To begin with, your code as written runs most things locally. To execute ML training in parallel you'll want to:
- Work on a cluster (locally or remote).
- Store data in Dask arrays or dataframes
- Use
dask.delayed
tasks
OR
- Use the
client.submit()
API
1. Create a (Local) Cluster
From your code it's not clear whether you've instantiated a client, so perhaps just double-check that you're following the dask-ml docs instructions here:
from dask.distributed import Client
import joblib
client = Client(processes=False) # create local cluster
# import coiled # or connect to remote cluster
# client = Client(coiled.Cluster())
with joblib.parallel_backend('dask'):
# your scikit-learn code
However, note that the Dask joblib backend to scitkit-learn is useful for scaling out CPU-bound workloads. To scale out to RAM-bound workloads (larger-than-memory datasets) you'll want to consider using one of the dask-ml
parallel estimators, such as suggested below.

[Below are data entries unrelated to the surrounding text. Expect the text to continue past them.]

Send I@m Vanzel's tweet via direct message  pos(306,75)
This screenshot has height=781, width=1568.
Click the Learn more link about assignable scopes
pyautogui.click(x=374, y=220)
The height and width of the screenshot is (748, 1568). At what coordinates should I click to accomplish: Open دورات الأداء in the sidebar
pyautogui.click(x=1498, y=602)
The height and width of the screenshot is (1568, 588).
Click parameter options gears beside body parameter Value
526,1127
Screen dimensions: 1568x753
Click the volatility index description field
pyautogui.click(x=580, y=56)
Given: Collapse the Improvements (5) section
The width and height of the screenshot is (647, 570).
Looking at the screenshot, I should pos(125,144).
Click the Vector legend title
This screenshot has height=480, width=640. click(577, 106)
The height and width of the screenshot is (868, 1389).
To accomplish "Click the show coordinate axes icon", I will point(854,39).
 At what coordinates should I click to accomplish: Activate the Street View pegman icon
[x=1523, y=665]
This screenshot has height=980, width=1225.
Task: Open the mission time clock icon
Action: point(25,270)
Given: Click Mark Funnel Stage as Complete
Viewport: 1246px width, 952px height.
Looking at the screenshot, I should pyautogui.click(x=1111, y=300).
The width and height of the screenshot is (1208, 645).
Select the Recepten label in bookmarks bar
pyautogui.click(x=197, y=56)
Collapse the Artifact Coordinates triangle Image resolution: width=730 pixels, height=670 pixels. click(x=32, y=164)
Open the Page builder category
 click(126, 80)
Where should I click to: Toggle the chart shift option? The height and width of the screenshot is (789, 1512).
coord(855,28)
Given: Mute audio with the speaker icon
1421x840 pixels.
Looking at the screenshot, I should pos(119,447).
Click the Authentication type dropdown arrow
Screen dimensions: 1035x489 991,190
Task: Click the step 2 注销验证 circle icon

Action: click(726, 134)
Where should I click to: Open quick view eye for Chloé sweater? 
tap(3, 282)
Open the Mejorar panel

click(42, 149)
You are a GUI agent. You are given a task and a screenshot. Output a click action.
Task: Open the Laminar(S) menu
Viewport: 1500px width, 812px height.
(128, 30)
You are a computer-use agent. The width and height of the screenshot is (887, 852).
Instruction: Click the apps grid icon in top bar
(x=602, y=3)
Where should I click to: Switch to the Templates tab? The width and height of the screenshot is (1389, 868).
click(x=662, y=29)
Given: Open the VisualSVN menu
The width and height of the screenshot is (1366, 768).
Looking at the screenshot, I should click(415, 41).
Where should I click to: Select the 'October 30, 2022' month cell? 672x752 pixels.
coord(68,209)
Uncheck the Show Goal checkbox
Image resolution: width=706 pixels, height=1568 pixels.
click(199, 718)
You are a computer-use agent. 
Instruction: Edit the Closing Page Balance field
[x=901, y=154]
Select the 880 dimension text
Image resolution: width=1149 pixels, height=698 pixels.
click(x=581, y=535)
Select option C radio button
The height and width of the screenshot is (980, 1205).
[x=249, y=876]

2. Storing Data in Dask Arrays
The minimal code example below sets up two dummy datasets as Dask arrays and instantiates a K-Means clustering algorithm.
import dask_ml.datasets
import dask_ml.cluster
import matplotlib.pyplot as plt
# create dummy datasets
X, y = dask_ml.datasets.make_blobs(n_samples=10000000,
chunks=1000000,
random_state=0,
centers=3)
X2, y2 = dask_ml.datasets.make_blobs(n_samples=10000000,
chunks=1000000,
random_state=3,
centers=3)
# persist predictor sets to cluster memory
X = X.persist()
X2 = X2.persist()
# instantiate KM model
km = dask_ml.cluster.KMeans(n_clusters=3, init_max_iter=2, oversampling_factor=10)
3. Training in Parallel with Dask.Delayed
The code below runs the training in parallel using the dask.delayed
API. It follows the best practices outlined in the Dask docs.
from dask import delayed
import dask
X = delayed(X)
X2 = delayed(X2)
@delayed
def train(model, X):
return model.fit(X)
# define task graphs (lazy evaluation, no computation triggered)
km1 = train(km, X)
km2 = train(km, X2)
# trigger computation and yield fitted models in parallel
km1, km2 = dask.compute(km1, km2)
4. Training in Parallel with Futures and client.submit
Alternatively, you can train in parallel using the client.submit()
API. This immediately returns a future that points to the ongoing computation, and eventually to the stored result. Read more in the docs here.
Based on your question formulation, I've assumed that your main priority here is to have the training run in parallel. This doesn't require manually assigning tasks to specific workers; Dask takes care of the scheduling and optimal distribution across workers for you. In case you are actually interested in manually assigning specific tasks to specific workers, I'd suggest taking a look at this SO answer.